Hilary Greaves, a philosopher at the University of Oxford, thinks you should answer yes. “I’d hope that most reasonable people would agree that pain and suffering on the other side of the world matter just as much as pain and suffering here,” she said. In other words, spatial distance is morally irrelevant.
“And if you think that, then it’s pretty hard to see why the case of temporal distance would be any different,” Greaves continued. “If there’s a child suffering terribly in 300 years’ time, and this is completely predictable — and there’s just as much that you could do about it as there is that you could do about the suffering of a child today — it’d be pretty strange to think that just because it’s in the future it’s less important.”
in April, Pakistan’s Supreme Court ruled against the expansion of the cement industry, which is terrible for the climate, in certain areas of Punjab. In the decision, the presiding justice wrote: “The tragedy is that tomorrow’s generations aren’t here to challenge this pillaging of their inheritance. The great silent majority of future generations is rendered powerless and needs a voice. This Court should be mindful that its decisions also adjudicate upon the rights of the future generations of this country.”
A few countries have already created government agencies dedicated to thinking about policy in the very long term. Sweden has a “Ministry of the Future,” [not anymore] and Wales and the United Arab Emirates both have something similar.
You might object that you can’t reliably predict the effects of your actions in one year, never mind 1,000 years, so it doesn’t make sense to invest a lot of resources in trying to positively impact the future when the effects of your actions might wash out in a few years or decades.
That’s a very reasonable objection. Greaves acknowledges that in a lot of cases, we suffer from “moral cluelessness” about the downstream effects of our actions. “But,” she told me, “that’s not the case for all actions.”
She recommends targeting issues that come with “lock-in” opportunities, or ways of doing good that result in the positive benefits being locked in for a long time.

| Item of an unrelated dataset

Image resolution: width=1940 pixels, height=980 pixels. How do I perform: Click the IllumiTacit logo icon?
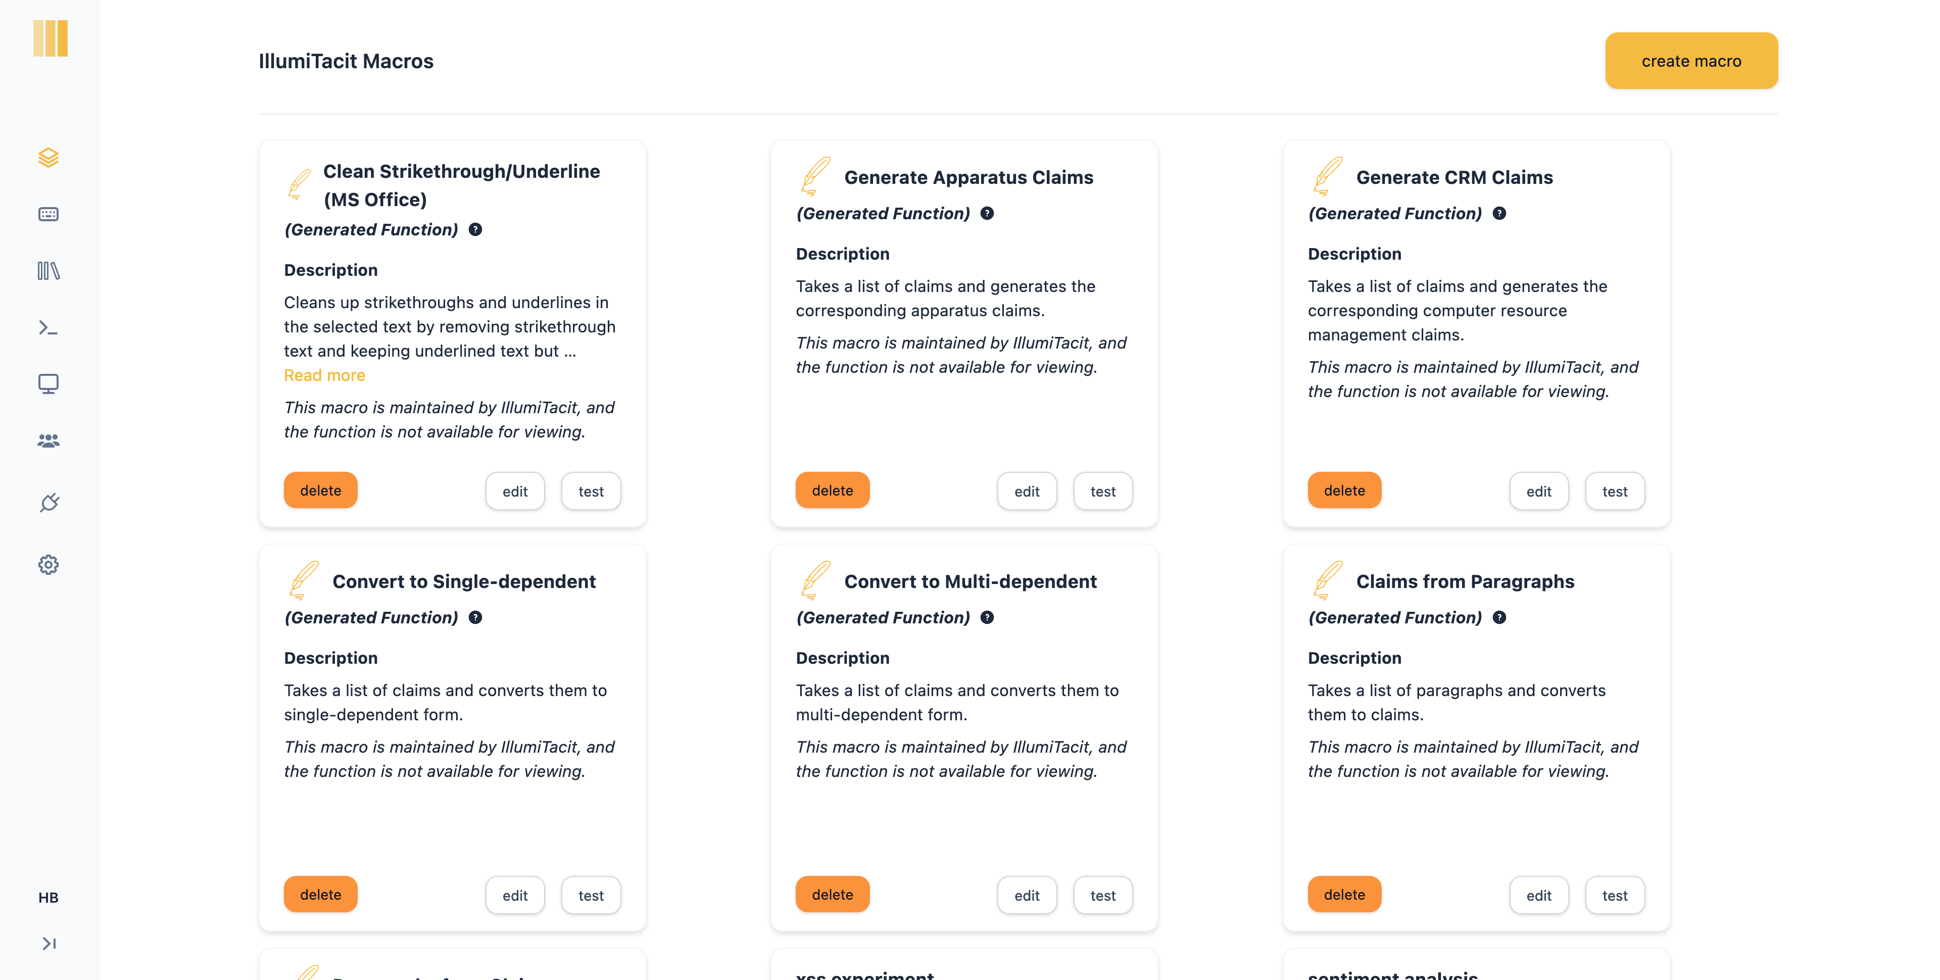[x=50, y=38]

For example, you could pursue a career aimed at establishing national or international norms around carbon emissions, or nuclear bombs, or regulations for labs that deal with dangerous pathogens. These actions are almost certain to do good — the kind of good that won’t be undone quickly.
“It’s in the nature of a lock-in mechanism that the effects of your actions persist for an extremely long time,” Greaves said. “So it gets rid of your concern that the effects will keep getting dampened and dampened as you get further into the future.”
Greaves does not find it easy to live her philosophy. She told me she feels awful whenever she walks past a homeless person. She’s acutely aware she’s not supporting that individual or the larger cause of ending homelessness because she’s supporting longtermist causes instead.
“I feel really bad, but it’s a limited sense of feeling bad because I do think it’s the right thing to do given that the counterfactual is giving to these other [longtermist] causes that are more effective,” she said. “The morally appropriate thing is to occupy this kind of middle space where you’re still gripped by present-day suffering but you recognize there’s an even more important thing you can do with the limited resources.”